#### TEXT SEGMENT
»»

Testing times in the search for alpha

September 2007

Covered bonds: Covered bonds catch credit crunch cold

Market-making commitment is under pressure.




Although it is unlikely that troubles stemming from US sub-prime mortgages will have any seriously long-term detrimental effects on the covered bond market, nervousness among market participants completely drained liquidity from the sector at the height of the crisis. Participants found a fig leaf to disguise the breakdown in trading in the decision by market makers (meeting via a conference call arranged by the ACI financial markets association) to triple bid-offer spreads in late August. Although this did stabilize the market, subsequent trading of covered bonds was minimal. "The decision to triple bid-offer spreads was a necessity, as all other markets are out of line," says a covered bond analyst.

But at least one senior DCM banker thought the decision was wrong. "Covered bond liquidity! This is a joke!" he says. "These guys got together via the ACI and said ‘there is a breakdown, let’s agree not to quote each other.’ But nobody is calling anybody – there is nothing happening. People are scared to quote their clients because they feel they can’t flip the stuff. All this forced market-making is bullshit..." According to insiders most big banks were not making real prices because capital was needed elsewhere, for instance proprietary trading desks. Similarly a lot of government bond desks are operating with minimal amounts of capital, hence why there has been so much price volatility.

Pfandbriefe and OFs with lower spread volatility

Source: Dresdner Kleinwort Research


From a spread-widening perspective, covered bonds have been a relative oasis. Unsecured financial spreads in Europe widened by anywhere between 60 and 90 basis points. For RMBS issues that figure is between 20bp and 40bp. Covered bonds, by contrast, have only widened by approximately 3bp. There is nothing wrong with the covered bond asset class, but there has been a large contraction in liquidity. This was also due, to a large extent, to significant volatility in swaps and Bund markets.

When the decision was taken to triple bid-offer spreads the objective was ostensibly to offset the impact of global market turmoil on covered bonds but the claim that market-makers wanted to continue to provide liquidity holds little water as the problem was not alleviated. "The covered bond market has always put high liquidity out as a huge plus," says one. "But at the moment that isn’t happening."

Issues postponed

While some issuers might have exposure to sub-prime mortgages, covered bonds themselves, especially those issued under a legislative framework, are not at risk. Still, both Nord LB in Germany and Washington Mutual (whose bonds lack a legislative structure) in the US had to postpone planned issues because of a lack of liquidity in the primary market.

Although it is widely assumed that covered bonds are among the safest products around, the fact that the liquidity in this market disappeared does not bode well. Like many other sectors, the covered bond market is quiet in late summer. Low liquidity might have been exacerbated by a general consensus in the market to wait and see what happens over the next month or two. Most market participants feel fairly confident that things will return to normal. In fact, some covered bond types feel that issuance could even be boosted by some borrowers cancelling their planned RMBS issues in favour of covered bond programmes, so as to take advantage of their superior safety in bearish conditions.

Safety in numbers

Although some would disagree with this, most seem to feel that even with wider spreads, the safety advantages of covered bonds over other products has increased during this period of increased volatility.

If the market does restart with similar issuance levels to earlier in the year, it will have to do so in a new economic environment, one in which there has been a re-pricing of the curve across all asset classes. Issuers will have to stomach a new premium even for covered bonds and investors might find the sector’s self-proclaimed liquidity somewhat lacking.

««

#### PROVIDED RECORDS

»»

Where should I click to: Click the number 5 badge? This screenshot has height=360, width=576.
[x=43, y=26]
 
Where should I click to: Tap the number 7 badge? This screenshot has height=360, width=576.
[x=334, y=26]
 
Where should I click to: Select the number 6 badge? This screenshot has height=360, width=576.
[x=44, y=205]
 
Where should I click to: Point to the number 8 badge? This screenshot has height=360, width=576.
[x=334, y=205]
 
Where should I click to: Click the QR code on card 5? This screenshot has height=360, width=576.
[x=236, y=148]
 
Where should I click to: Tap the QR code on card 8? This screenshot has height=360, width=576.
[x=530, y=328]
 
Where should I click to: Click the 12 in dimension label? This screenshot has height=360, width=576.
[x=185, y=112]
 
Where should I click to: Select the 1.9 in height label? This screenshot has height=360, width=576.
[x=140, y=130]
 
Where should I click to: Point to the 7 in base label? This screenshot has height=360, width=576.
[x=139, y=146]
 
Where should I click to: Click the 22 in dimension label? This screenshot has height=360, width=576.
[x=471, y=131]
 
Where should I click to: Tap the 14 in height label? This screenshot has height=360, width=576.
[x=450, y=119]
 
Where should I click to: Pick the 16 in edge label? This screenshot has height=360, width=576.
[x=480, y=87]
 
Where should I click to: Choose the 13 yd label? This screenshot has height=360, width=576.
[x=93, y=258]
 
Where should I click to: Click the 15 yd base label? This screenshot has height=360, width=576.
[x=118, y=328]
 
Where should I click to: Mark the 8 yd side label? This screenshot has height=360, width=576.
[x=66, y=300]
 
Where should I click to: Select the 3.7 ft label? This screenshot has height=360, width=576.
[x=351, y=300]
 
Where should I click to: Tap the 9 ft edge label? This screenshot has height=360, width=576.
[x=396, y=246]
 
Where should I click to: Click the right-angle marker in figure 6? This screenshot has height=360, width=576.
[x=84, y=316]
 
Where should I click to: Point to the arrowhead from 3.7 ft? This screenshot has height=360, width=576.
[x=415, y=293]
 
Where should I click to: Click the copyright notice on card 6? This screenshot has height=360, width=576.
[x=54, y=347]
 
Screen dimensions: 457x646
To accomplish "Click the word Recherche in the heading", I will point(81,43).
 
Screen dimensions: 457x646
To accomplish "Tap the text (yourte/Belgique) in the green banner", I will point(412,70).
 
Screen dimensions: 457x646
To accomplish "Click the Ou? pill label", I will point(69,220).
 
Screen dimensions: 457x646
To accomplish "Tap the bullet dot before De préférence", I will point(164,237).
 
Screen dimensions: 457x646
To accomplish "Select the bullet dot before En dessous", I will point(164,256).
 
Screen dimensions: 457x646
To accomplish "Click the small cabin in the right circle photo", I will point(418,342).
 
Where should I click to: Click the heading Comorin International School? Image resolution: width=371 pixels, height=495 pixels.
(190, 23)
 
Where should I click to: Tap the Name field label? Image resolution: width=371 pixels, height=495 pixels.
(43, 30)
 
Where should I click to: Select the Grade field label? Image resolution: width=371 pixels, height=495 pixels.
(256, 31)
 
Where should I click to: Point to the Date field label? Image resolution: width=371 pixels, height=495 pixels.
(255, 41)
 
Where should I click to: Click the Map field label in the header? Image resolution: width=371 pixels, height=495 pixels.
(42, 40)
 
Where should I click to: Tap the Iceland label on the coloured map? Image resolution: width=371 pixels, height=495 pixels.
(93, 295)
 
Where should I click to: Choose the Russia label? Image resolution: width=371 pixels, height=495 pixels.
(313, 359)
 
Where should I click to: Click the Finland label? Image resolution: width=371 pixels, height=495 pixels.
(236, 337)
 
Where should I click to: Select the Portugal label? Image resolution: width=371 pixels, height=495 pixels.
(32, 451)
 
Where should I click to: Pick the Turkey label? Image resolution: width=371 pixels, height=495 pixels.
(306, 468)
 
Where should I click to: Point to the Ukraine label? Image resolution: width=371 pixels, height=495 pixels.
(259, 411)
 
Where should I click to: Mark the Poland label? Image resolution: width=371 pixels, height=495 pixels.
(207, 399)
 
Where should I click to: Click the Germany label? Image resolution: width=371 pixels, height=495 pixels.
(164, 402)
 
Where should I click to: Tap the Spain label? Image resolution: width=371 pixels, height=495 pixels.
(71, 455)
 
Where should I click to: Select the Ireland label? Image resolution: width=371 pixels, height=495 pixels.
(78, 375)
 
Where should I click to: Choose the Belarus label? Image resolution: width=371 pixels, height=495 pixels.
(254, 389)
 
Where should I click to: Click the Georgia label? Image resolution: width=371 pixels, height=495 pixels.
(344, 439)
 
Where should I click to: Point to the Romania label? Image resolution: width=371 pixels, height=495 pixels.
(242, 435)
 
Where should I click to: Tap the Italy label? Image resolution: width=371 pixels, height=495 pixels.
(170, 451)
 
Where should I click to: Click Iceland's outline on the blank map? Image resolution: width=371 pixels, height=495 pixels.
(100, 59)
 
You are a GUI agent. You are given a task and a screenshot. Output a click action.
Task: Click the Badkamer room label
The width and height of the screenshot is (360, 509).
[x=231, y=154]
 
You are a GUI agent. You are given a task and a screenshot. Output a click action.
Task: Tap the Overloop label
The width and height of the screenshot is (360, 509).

««

#### SHORT PROBLEM
In the article on covered bonds and the credit crunch, by roughly how much did covered bond spreads widen?

#### EXERCISE SOLUTION
By approximately 3 basis points.